- [BRIEF A]
Answer these questions from the forum thread below:
(i) What color is the bottle that holds the blue liquid?
(ii) After opening the fuel valve, how long does Semper Vaporo wait before lighting?
(iii) On a sunny day, what can't you see even with a mirror?

Do yourself a favor, and only use Loctite 222. I'm sure you can order it over the internet.


----------



## Semper Vaporo (Jan 2, 2008)

Please note that although it is a blue liquid, it is in a RED bottle... in teeny-tiny letters on the teensy-tiny label it will have the word BLUE


----------



## dbwenrichjr (Jul 31, 2008)

Hi All, 

I am in the process of building a Mikado as well. I am new to alcohol firing and was just wondering about something. I am sure I will get many different answers, but I just wanted to hear your input. How exactly do you light the fire in the engine? Do you use a match, lighter, etc? It seems somewhat difficult to access the wicks on this particular engine so I was just looking for some tips. 

Thanks for the help, 
David


----------



## Semper Vaporo (Jan 2, 2008)

I put the auxilary blower fan (either the commercial Aster type fan, or a computer CPU fan in a funnel, or an air-compressor through a venturi) in the stack to draw a draft on the fire, open the fuel valve and wait about 30 seconds (if I can wait that long!) and then use a butane bar-b-q lighter held along side the bottom of the firebox. The alcohol lights quite easily. A small handheld inspection mirror-on-a-stick (dental mirror) can be used to look up into the firbox to see if it is lit and how well it is burning. I keep the auxilary blower running until I hear the built in blower hissing and then remove the auxilary one.


----------



## chooch (Jan 2, 2008)

I use a butane lighter as Charles mentioned. If it is a sunny day you will not be able to see the flames from the wicks even with a mirror. I then use the butane lighter to check and see if the wicks are lit. Either light the lighter and blow out the flame (while continuing to hold down the trigger) or pull the trigger enough to let the fuel flow without engaging the spark, and place the lighter by the side of each wick. If the lighter lights, the wicks are lit.


----------



## GNSteamer (Jan 16, 2008)

A dental mirror or one purchased for automotive inspection purposes works well for checking the burner wicks to see if they are all lit.


----------



## dbwenrichjr (Jul 31, 2008)

OK. I have already have a butane lighter for my butane engines so I am all set there. Fred, that us a neat trick. Use the flame to ignite the lighter. I will have to pick up a mirror though. Thanks again for the tips guys.

- [BRIEF B]
Copy out the entries that follow the forum thread, from their first line through the line holding "pos(603,347)", inclusive. Leave the pictures out.

- [SOURCE DATA]
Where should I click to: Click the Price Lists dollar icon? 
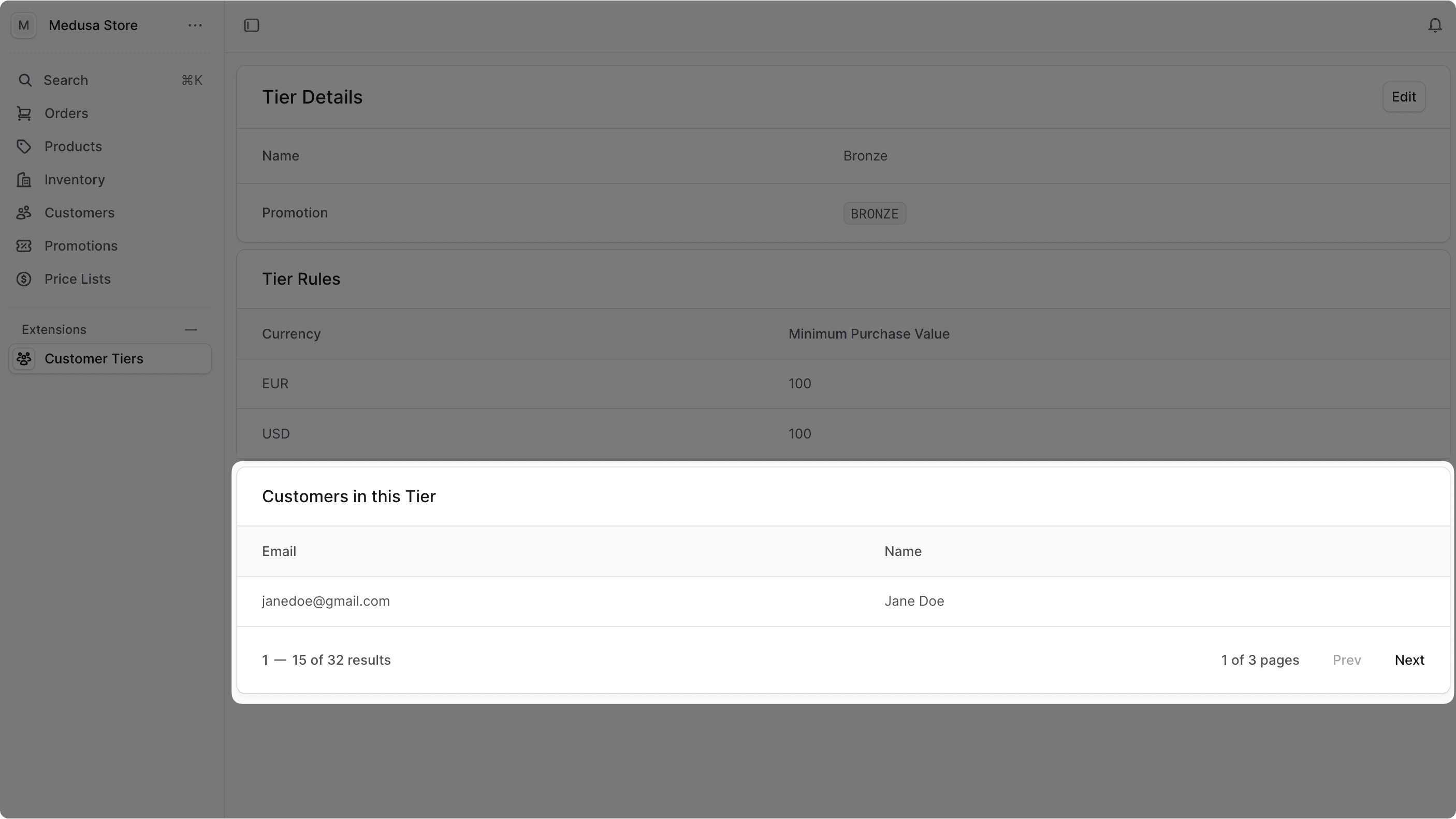point(25,279)
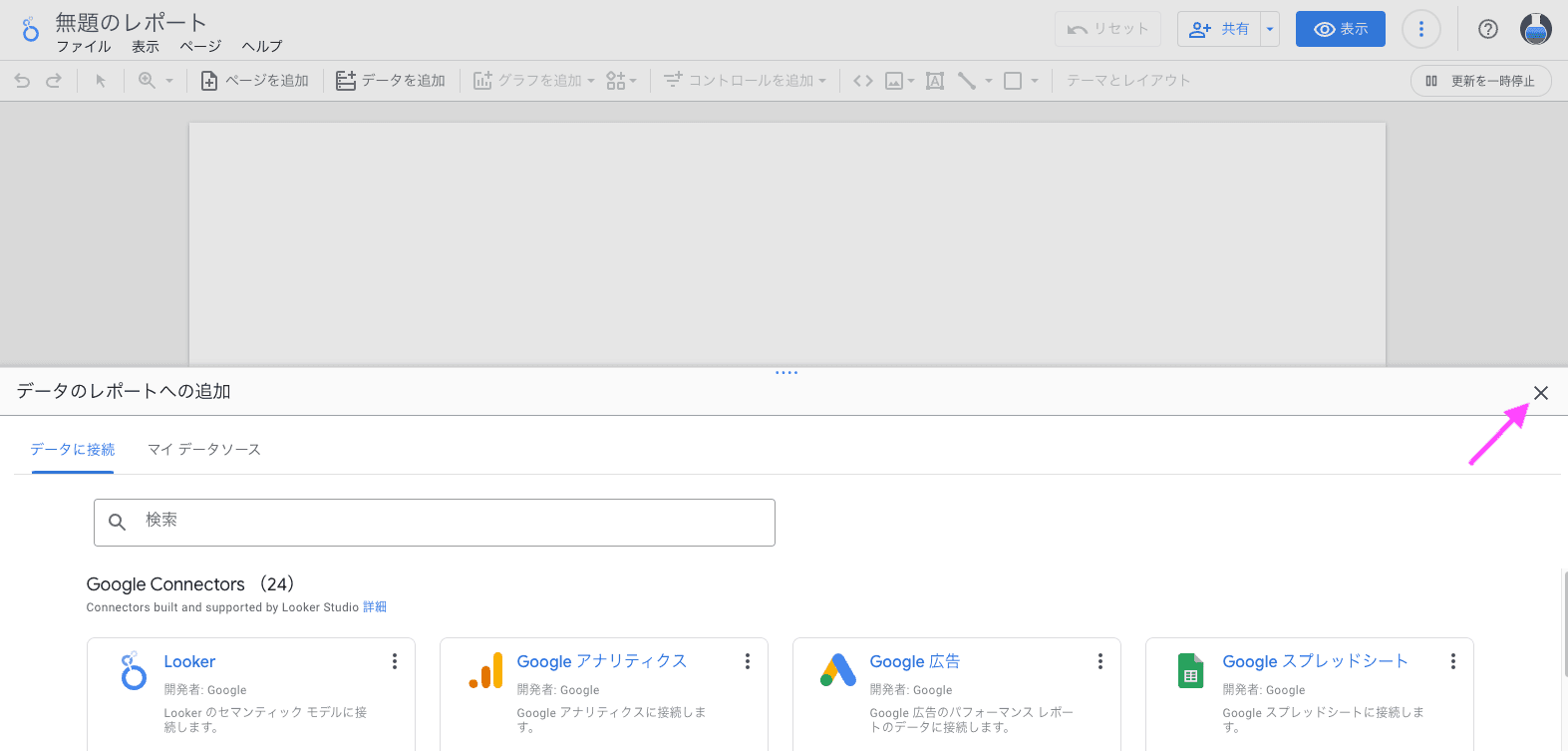Click the panel resize handle dots
The image size is (1568, 751).
(x=786, y=372)
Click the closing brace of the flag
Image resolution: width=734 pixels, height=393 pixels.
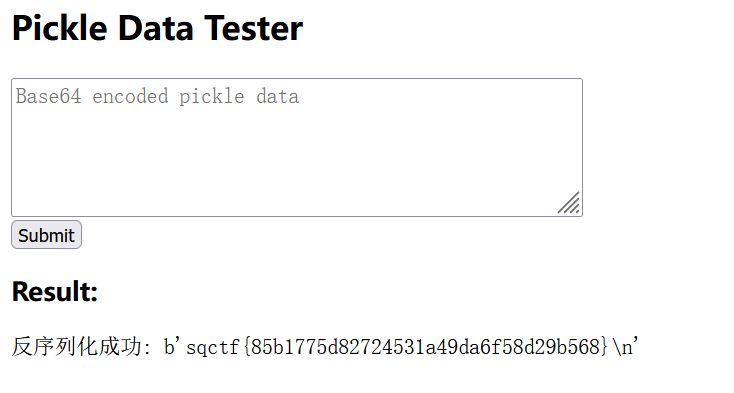pos(603,347)
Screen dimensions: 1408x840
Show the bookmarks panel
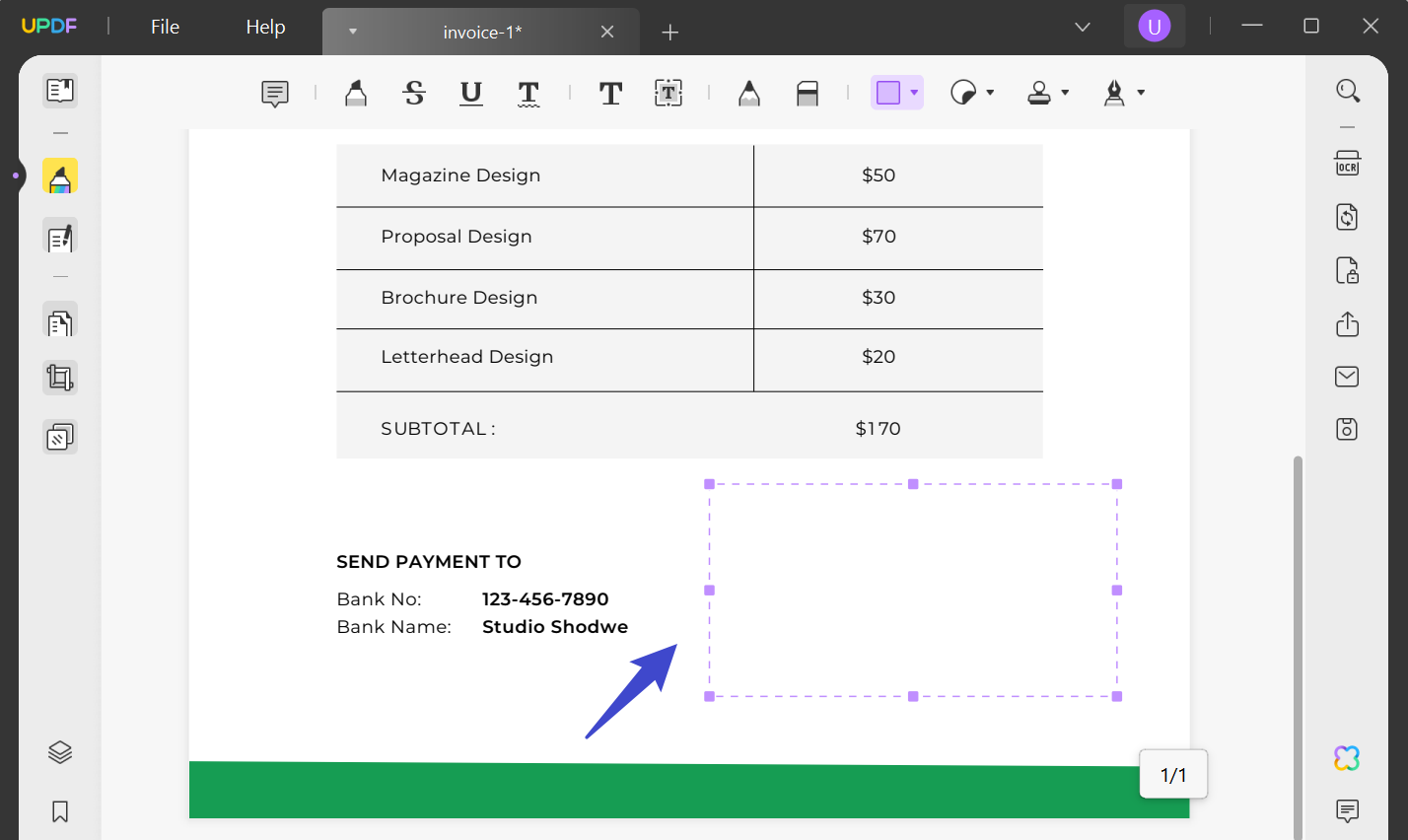point(59,811)
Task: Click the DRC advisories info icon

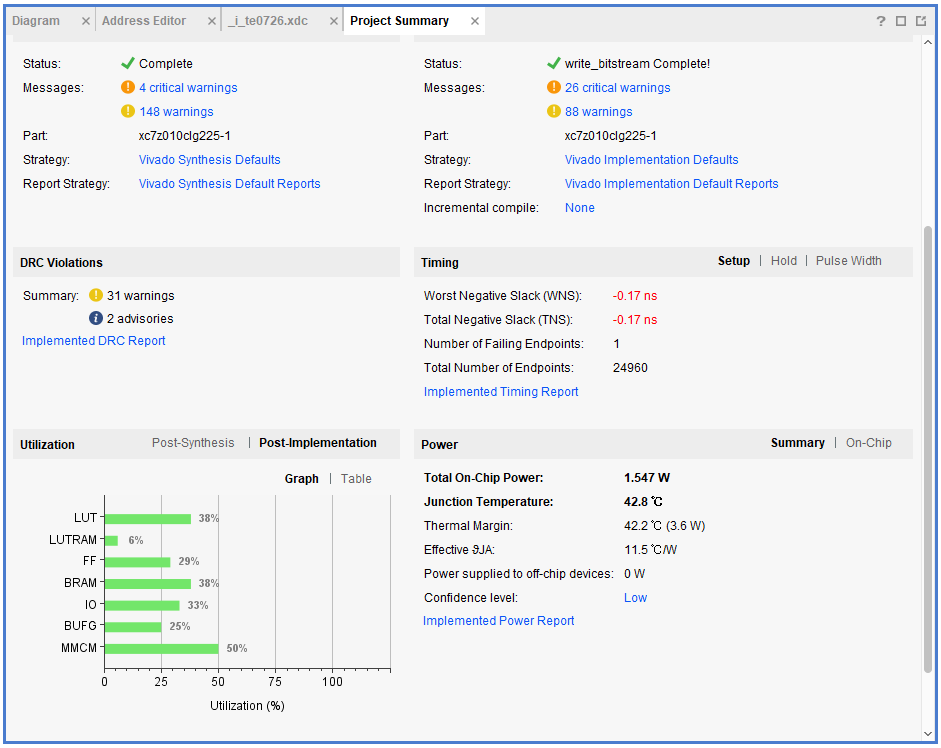Action: 96,319
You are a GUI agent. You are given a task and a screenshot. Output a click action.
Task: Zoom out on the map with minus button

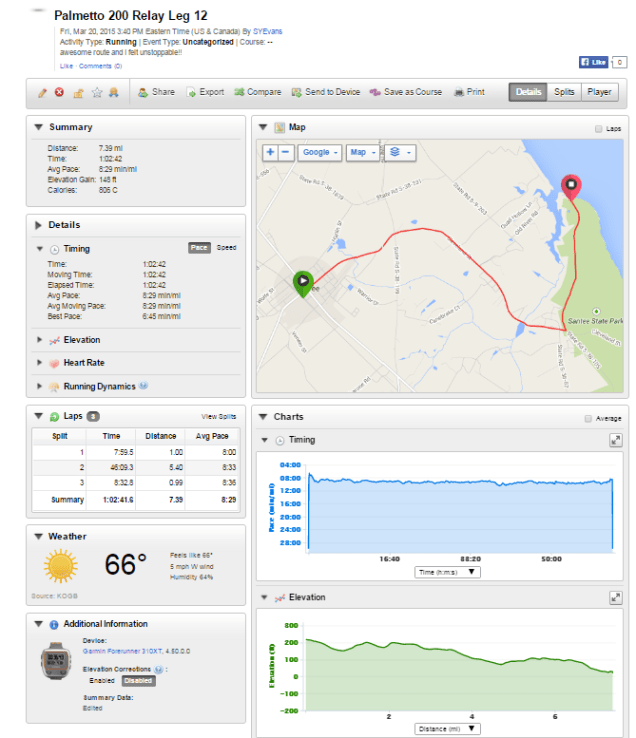(x=286, y=153)
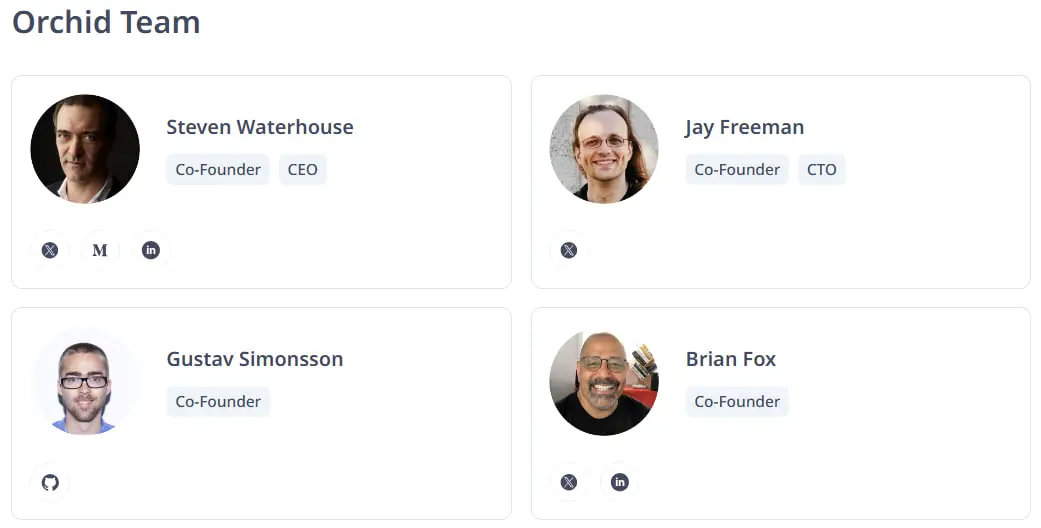
Task: Open Steven Waterhouse's Medium icon
Action: 100,250
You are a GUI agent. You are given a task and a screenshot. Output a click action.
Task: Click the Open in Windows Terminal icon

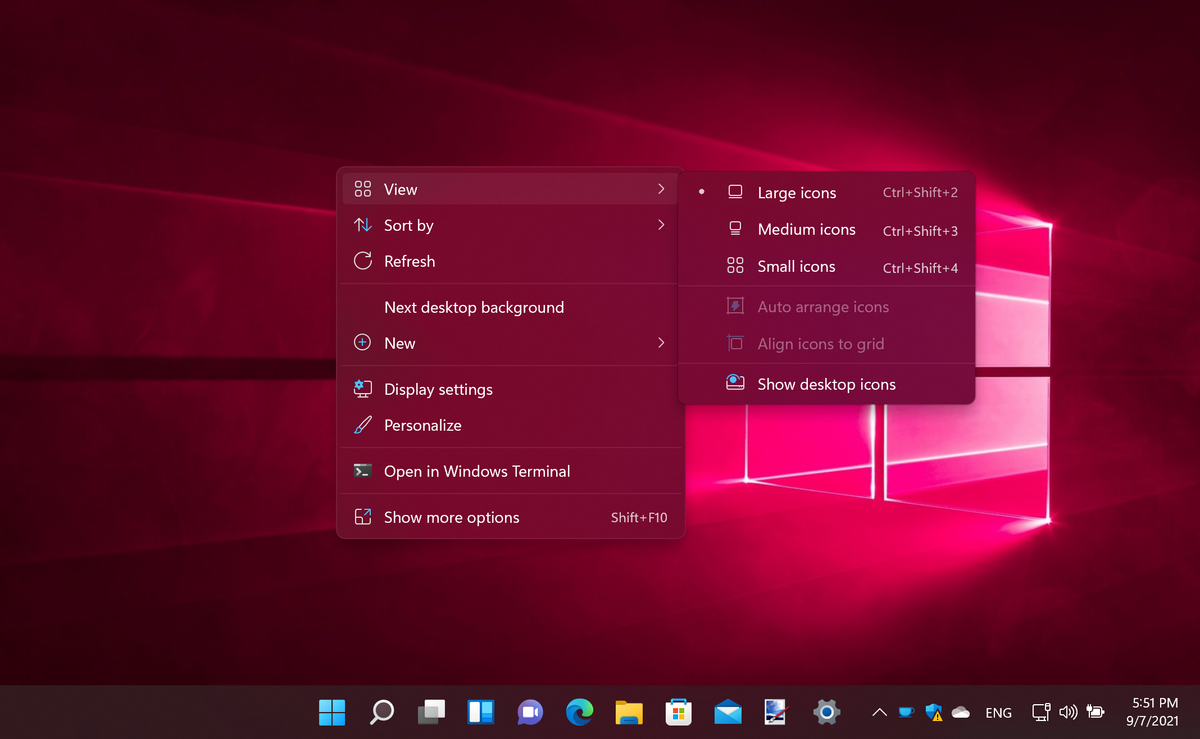363,470
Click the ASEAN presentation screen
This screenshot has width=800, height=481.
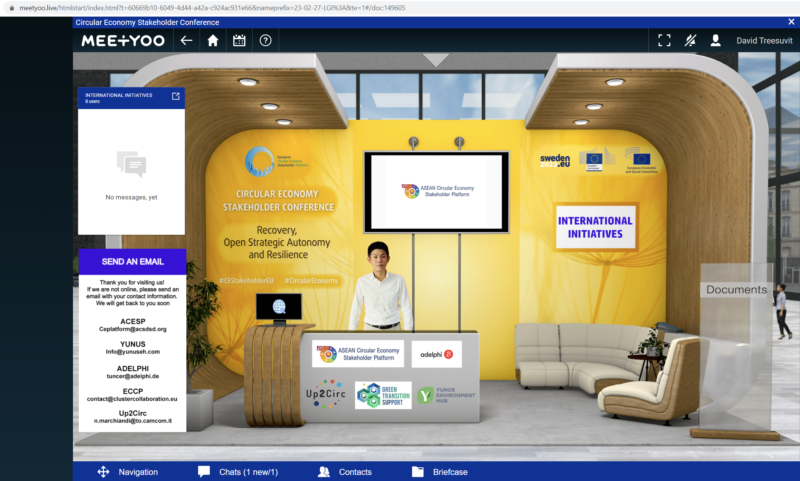tap(435, 190)
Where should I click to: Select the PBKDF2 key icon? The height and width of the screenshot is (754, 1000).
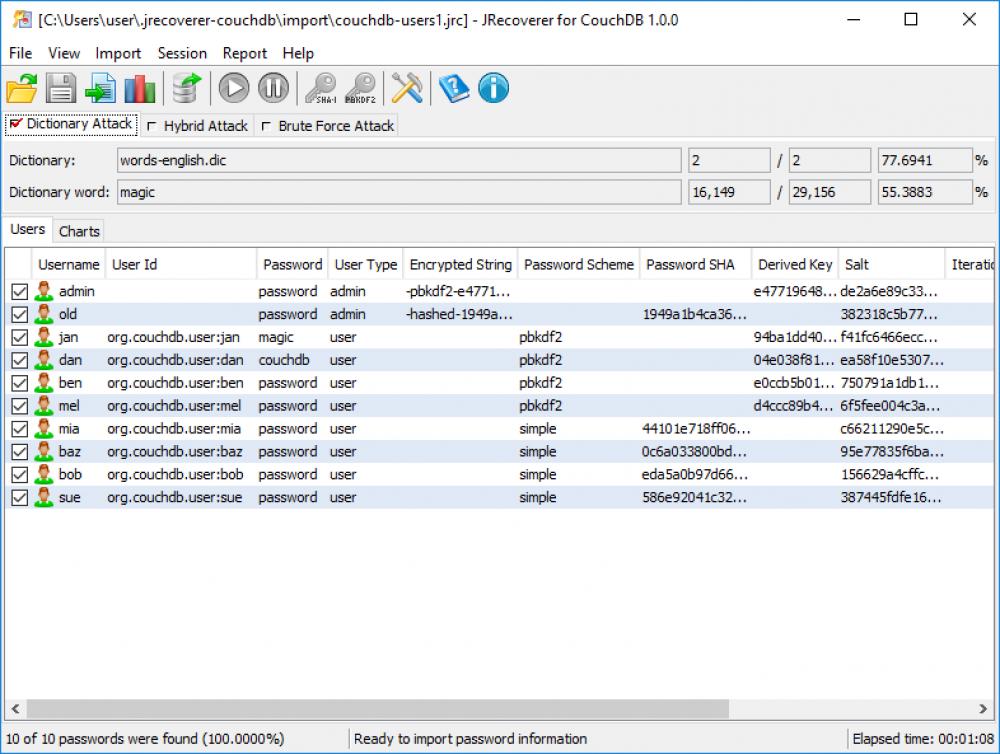pyautogui.click(x=361, y=88)
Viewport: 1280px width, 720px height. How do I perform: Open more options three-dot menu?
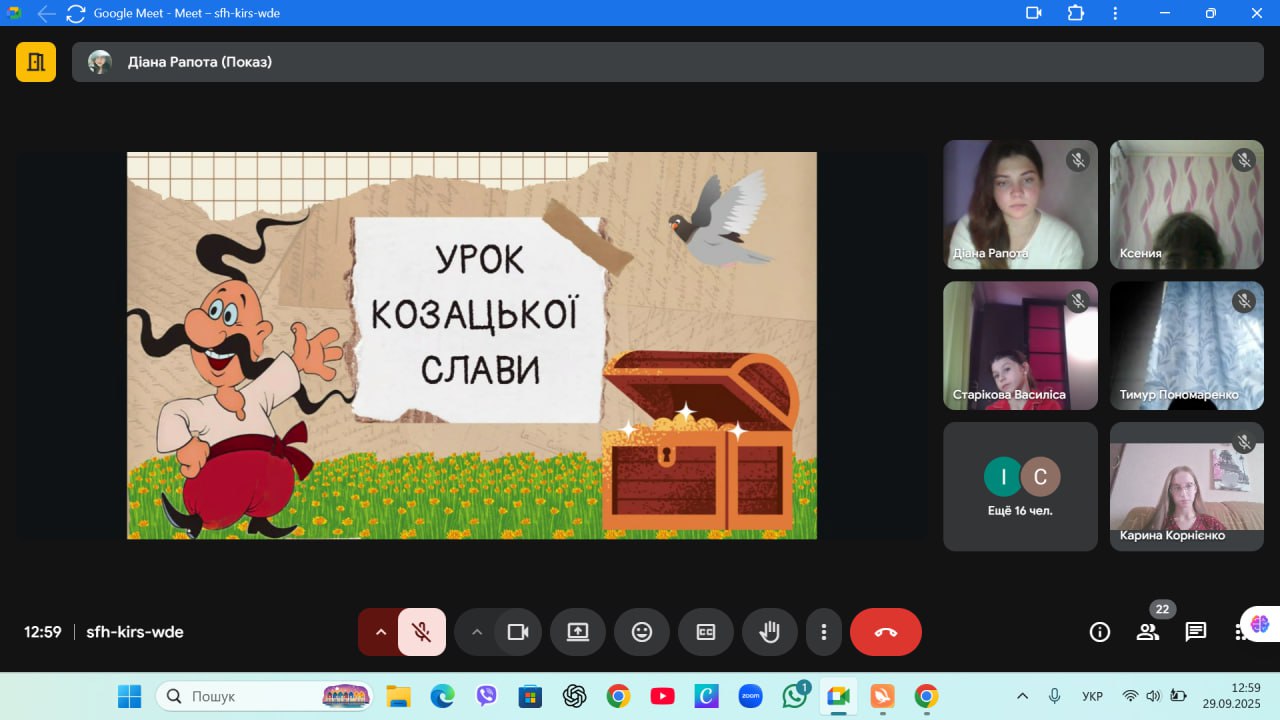(x=824, y=632)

- [WORKED SOLUTION A]
(i) Red
(ii) About 30 seconds
(iii) The flames from the wicks

- [WORKED SOLUTION B]
Where should I click to: Click the Price Lists dollar icon? 
point(25,279)
Click the panel resize handle dots
The image size is (1568, 751).
(x=786, y=372)
Click the closing brace of the flag
Image resolution: width=734 pixels, height=393 pixels.
pos(603,347)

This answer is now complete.